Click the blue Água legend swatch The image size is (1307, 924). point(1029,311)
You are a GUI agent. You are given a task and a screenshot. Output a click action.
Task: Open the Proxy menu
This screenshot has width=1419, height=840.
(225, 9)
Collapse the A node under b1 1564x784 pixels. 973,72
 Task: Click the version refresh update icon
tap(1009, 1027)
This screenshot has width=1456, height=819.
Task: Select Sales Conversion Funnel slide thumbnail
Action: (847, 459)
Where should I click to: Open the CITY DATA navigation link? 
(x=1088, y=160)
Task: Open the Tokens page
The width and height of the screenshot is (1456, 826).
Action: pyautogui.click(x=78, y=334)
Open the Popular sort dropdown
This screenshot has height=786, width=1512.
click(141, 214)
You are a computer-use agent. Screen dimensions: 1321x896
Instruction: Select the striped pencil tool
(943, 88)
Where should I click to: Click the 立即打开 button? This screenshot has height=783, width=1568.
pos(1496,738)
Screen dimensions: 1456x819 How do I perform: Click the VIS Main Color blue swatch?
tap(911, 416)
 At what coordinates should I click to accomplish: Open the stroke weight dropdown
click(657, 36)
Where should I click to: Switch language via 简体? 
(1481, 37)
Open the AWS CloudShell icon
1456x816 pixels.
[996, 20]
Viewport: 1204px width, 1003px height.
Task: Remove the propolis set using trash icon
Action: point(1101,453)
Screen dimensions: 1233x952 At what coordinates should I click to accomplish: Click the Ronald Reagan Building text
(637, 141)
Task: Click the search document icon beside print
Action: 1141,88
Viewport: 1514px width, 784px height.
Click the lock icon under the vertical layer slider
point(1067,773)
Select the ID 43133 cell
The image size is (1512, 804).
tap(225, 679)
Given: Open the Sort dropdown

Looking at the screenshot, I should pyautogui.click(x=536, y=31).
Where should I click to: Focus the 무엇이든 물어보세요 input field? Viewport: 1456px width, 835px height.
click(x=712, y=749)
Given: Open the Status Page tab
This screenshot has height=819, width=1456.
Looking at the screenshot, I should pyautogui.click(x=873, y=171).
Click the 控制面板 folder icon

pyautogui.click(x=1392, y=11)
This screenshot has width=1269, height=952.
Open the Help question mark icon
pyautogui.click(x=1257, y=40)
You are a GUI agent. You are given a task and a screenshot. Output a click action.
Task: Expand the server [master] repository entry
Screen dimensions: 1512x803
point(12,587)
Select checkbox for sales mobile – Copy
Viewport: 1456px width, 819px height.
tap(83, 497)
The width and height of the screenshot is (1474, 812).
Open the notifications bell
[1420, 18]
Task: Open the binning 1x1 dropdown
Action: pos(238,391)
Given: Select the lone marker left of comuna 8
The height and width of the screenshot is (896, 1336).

..........

▸ What you should do
Lines from the one with "Open the notifications bell" through the end of the data: set these down exactly, including both ends and nothing more.

▸ Response for this exercise
Open the notifications bell
[1420, 18]
Task: Open the binning 1x1 dropdown
Action: pos(238,391)
Given: Select the lone marker left of comuna 8
The height and width of the screenshot is (896, 1336).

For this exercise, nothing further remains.